Find how many lines below hold "Image", then state that number by itself.

**** Records ****

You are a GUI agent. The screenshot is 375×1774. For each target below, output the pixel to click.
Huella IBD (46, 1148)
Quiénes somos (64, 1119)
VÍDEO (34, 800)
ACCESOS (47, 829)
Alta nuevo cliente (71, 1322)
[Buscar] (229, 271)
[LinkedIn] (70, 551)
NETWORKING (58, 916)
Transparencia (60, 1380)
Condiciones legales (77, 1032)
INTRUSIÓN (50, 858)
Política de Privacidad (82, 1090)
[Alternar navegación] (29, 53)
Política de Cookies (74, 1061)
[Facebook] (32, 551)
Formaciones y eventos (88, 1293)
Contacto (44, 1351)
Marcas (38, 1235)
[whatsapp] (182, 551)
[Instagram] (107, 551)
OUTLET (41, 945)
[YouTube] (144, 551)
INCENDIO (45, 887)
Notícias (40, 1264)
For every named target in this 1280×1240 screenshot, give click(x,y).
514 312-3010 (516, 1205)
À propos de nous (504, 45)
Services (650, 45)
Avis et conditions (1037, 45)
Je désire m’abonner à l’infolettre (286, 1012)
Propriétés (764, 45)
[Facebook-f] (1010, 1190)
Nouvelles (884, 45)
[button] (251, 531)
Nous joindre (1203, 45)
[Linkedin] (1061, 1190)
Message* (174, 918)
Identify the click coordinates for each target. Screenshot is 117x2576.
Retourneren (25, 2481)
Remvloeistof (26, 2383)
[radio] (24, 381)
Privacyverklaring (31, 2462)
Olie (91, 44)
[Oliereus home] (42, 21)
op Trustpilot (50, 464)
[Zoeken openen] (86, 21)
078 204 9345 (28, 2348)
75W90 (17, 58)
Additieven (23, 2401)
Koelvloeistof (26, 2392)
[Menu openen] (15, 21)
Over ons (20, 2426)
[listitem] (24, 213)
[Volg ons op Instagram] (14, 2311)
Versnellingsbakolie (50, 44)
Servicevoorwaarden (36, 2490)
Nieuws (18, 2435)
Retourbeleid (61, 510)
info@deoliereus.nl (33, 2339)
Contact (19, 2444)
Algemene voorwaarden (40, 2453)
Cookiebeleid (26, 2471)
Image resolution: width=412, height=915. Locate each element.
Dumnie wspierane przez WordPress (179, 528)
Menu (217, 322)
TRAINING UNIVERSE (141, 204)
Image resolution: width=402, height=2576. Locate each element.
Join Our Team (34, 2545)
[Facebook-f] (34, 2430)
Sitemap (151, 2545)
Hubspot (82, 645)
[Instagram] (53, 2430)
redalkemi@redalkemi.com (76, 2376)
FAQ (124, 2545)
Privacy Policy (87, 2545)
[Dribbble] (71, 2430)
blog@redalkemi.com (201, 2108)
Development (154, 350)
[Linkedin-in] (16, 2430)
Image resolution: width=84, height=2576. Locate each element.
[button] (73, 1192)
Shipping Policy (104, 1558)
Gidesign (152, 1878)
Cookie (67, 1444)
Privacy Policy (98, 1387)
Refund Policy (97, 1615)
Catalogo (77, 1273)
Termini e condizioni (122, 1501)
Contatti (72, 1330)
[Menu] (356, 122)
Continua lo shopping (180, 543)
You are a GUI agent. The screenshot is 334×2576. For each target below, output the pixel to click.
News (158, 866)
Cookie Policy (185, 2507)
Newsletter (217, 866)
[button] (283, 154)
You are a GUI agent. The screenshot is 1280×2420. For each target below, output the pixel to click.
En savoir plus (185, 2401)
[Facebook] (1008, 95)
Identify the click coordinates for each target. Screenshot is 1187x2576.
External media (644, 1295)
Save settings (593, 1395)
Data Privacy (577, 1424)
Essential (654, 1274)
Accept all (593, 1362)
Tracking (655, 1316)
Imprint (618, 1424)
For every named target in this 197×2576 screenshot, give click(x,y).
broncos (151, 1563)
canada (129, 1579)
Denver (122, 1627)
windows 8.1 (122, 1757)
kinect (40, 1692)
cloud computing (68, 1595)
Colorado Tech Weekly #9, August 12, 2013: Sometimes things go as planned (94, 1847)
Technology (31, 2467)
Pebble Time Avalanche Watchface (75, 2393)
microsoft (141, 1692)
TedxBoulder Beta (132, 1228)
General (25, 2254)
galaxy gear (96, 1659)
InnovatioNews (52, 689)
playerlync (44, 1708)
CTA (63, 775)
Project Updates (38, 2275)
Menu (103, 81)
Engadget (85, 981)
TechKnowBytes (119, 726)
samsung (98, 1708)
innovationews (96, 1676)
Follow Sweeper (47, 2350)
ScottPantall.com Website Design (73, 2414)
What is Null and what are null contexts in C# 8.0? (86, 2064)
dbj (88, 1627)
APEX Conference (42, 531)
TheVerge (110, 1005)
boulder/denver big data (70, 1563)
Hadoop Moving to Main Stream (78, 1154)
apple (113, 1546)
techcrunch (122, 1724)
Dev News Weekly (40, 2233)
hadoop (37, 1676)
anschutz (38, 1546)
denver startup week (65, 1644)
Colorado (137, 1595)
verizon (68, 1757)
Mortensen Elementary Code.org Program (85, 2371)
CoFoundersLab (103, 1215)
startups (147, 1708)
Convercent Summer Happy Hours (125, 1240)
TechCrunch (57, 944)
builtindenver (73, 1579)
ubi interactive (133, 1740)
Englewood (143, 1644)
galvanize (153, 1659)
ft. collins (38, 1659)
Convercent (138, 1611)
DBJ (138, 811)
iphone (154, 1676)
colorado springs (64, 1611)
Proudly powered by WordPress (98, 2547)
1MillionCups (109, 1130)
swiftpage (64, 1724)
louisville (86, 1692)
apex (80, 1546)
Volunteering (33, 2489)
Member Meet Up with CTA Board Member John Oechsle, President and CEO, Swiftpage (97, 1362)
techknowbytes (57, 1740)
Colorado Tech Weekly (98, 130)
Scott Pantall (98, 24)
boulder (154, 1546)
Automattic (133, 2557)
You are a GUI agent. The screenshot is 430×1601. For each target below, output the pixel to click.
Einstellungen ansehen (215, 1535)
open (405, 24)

****

Solution for this exercise
3